Rational Design of Supported PdAu Nanoparticle Catalysts from Structured Nanoparticle Precursors

A series of poly(vinylpyrrolidone) (PVP)-stabilized metallic and bimetallic PdAu nanoparticles (coreduced and core-shell) with narrow size distributions were encapsulated into alumina matrixes by sol-gel chemistry, and their chemical, structural, electronic, and catalytic behaviors were investigated. Monodisperse nanoparticles were uniformly distributed in the alumina frameworks as observed by TEM images, and single-particle energy-dispersive spectroscopy (EDS) analyses confirmed the high compositional uniformity of the bimetallic nanoparticles.

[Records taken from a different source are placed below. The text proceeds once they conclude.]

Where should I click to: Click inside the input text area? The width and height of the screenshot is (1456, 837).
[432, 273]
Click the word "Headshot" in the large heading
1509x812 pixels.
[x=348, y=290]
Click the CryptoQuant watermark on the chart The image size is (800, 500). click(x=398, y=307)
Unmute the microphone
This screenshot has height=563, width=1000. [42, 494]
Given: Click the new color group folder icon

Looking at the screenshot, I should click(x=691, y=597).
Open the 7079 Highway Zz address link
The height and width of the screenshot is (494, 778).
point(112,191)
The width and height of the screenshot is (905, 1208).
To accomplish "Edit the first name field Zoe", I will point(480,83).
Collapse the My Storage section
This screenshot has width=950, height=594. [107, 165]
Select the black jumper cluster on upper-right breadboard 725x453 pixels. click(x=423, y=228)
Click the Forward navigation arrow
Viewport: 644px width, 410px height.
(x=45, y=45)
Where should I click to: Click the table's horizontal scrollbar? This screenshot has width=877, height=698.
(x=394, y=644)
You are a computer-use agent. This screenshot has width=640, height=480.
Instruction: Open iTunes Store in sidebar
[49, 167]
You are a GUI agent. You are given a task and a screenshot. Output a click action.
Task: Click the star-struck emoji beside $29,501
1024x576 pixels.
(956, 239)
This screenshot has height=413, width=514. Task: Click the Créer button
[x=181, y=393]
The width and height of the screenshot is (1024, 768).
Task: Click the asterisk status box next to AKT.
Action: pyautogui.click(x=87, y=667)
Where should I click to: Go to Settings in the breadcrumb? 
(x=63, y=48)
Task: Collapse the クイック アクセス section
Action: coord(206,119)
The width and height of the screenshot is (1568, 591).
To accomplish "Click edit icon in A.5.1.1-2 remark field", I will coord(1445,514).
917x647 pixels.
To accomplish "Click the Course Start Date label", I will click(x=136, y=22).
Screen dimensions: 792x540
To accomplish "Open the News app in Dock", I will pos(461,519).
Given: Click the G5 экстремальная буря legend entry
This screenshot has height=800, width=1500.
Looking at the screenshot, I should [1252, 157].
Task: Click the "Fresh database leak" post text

A combination of TEM, EDS mapping, TGA, XANES and EXAFS studies were used to fully characterize the alumina-supported nanoparticles before and after thermal treatments. It was observed that the size distribution of the final PdAu nanoparticles was highly dependent on calcination conditions, and careful high-temperature calcinations at 300 degrees C could be used to remove organic PVP stabilizers with minimal particle aggregation and/or structural transformations. The resulting supported nanoparticle catalysts were found to be active as hydrogenation catalysts. EXAFS analysis of coreduced PdAu nanoparticles indicated they had near-alloy structures with slightly Au-rich cores and Pd-rich shells before and after calcination, while intentionally designed Pd-core Au-shell nanoparticles retained their structures after calcination. XANES spectra of both coreduced and core-shell PdAu nanoparticles were also examined and showed that the PdAu coreduced nanoparticles had fewer Au valence d-band vacancies in comparison to monometallic nanoparticles while the PdAu core-shell nanoparticles had relatively higher An valence d-band vacancies than the coreduced PdAu nanoparticles.